Выражения лиц врачей скорой после осмотра были серьезны. Нам предложили срочно ехать в инфекционное отделение. Мне пришлось стараться быть невозмутимым, вытеснять страхи, как учили в армии, пытаться структурировать алгоритм ближайших действий. Нужно было сохранить вокруг Святослава чувство защищенности, ведь врачи уже напугали его.

Наспех собрал необходимое для больницы. Завернул сыночка в одеяло, чтобы уберечь от кровоизлияний из-за возможных сдавливаний и тычков во время поездки. Святослав боялся, я успокаивал его - говорил, что все время буду с ним и не отдам его никому. Но за внешней армейской выдержкой я чувствовал, как предательски начала трястись коленка - то ли от физического напряжения, то ли от страха неизвестности, ведь за ребенка боишься сильнее всего. Гнал всякие жуткие мысли о его смерти, которые иногда рисовала моя буйная фантазия.

В больнице нас уже ждали. Осмотрели, взяли кровь на анализы, вызвали гематолога. Пока ждали результатов анализов, врачи пытались вести непринужденную беседу и даже шутить.

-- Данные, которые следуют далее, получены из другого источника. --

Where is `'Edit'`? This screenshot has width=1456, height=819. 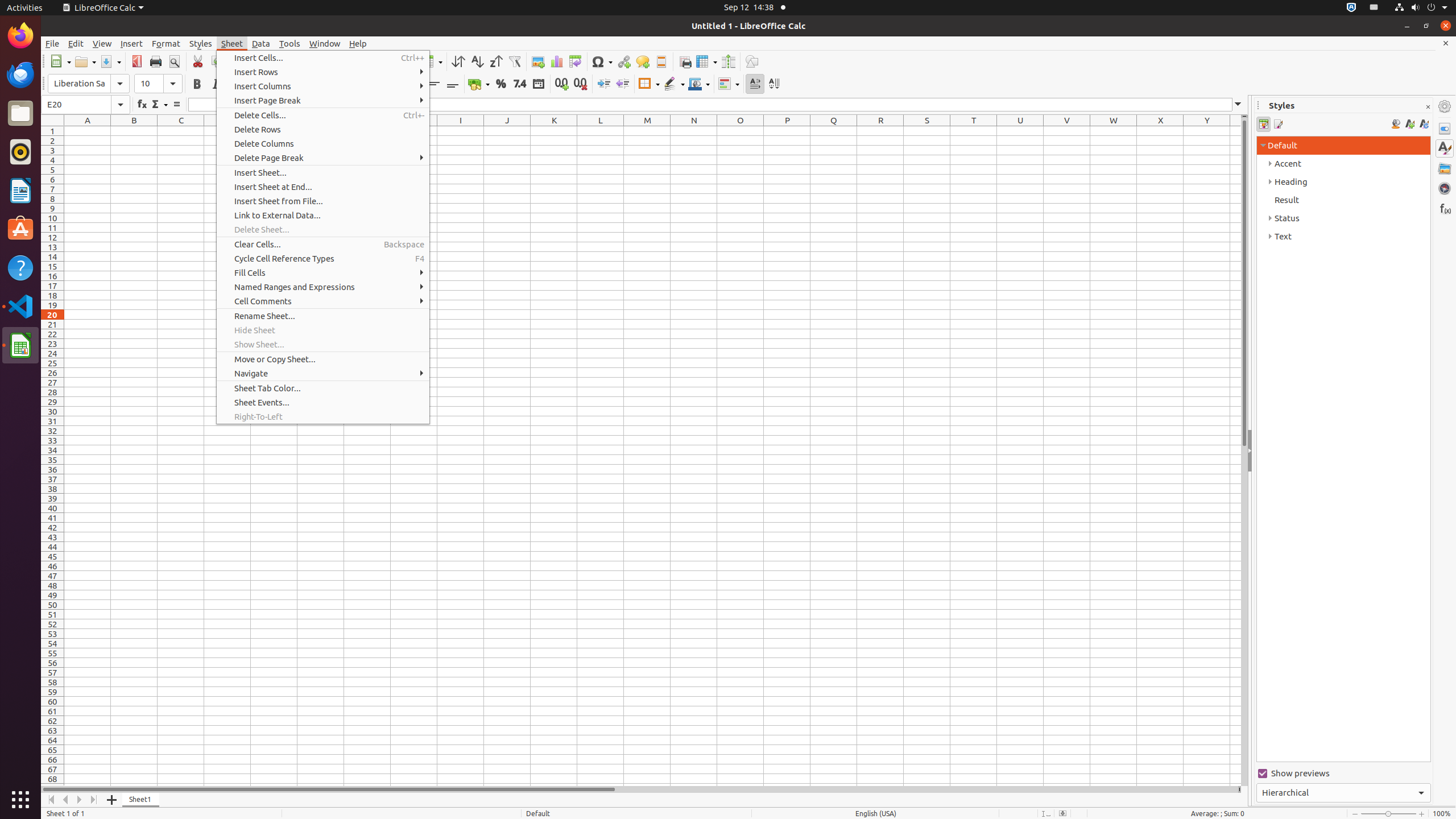 'Edit' is located at coordinates (76, 43).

Принесли распечатку анализов. Повисла звенящая тишина. Я чувствовал сухость во рту, пульсацию в висках. Было похоже на страх перед экзаменами.

Ну что, говорить как есть? - спросил гематолог.

Да. Мне так легче.

Картина ясна четко. 99% лейкоз. Какой именно - сказать не могу.

Кровь у Славы на 80 % состояла из опухолевых клеток, тромбоцитов практически не было, вопрос был только в типе лейкоза. Врач сказал, что будет искать для нас койку в онкологическом отделении, а пока его задача - не дать Святославу умереть. Везти сразу было нельзя, при таких тромбоцитах возможны смертельные кровоизлияния, нужно было сделать переливание компонентов крови.

Порыдаете потом

Нас перевели в палату, поставили капельницу с раствором глюкозы.

Я ничего не мог вспомнить о лейкозе. Знал только, что это может быть смертельно. Стал думать, как об этом сообщить жене. Мне стало страшно за ее психику - выдержит ли она такие новости? Ведь ей же еще ухаживать за грудной дочерью. Я ощущал себя персонажем кинофильма, казалось, что все происходящее - не про нас. Делал все без эмоций, как робот. Фоновые звуки не воспринимал, но каждый шорох и вздох Святослава - слышал. Еще через некоторое время почувствовал сухость во рту и голодную тошноту, посмотрел на часы и понял, что уже вечер, а я весь день практически не ел и не пил.

Я позвонил жене. У нее был шок, растерянность. Не стал ее просить ничего привезти - в таком состоянии ей просто нельзя было садиться за руль.

Позвонил родственникам - в ответ рыдания… и ничего конструктивного. Эти эмоции и всхлипы - «О Господи, за что это ему» - были мне в тот момент совсем не нужны. Позвонил начальнику - у него был другой тон: он сразу сказал, чтобы я решал все свои дела сколько нужно и ни о чем не беспокоился.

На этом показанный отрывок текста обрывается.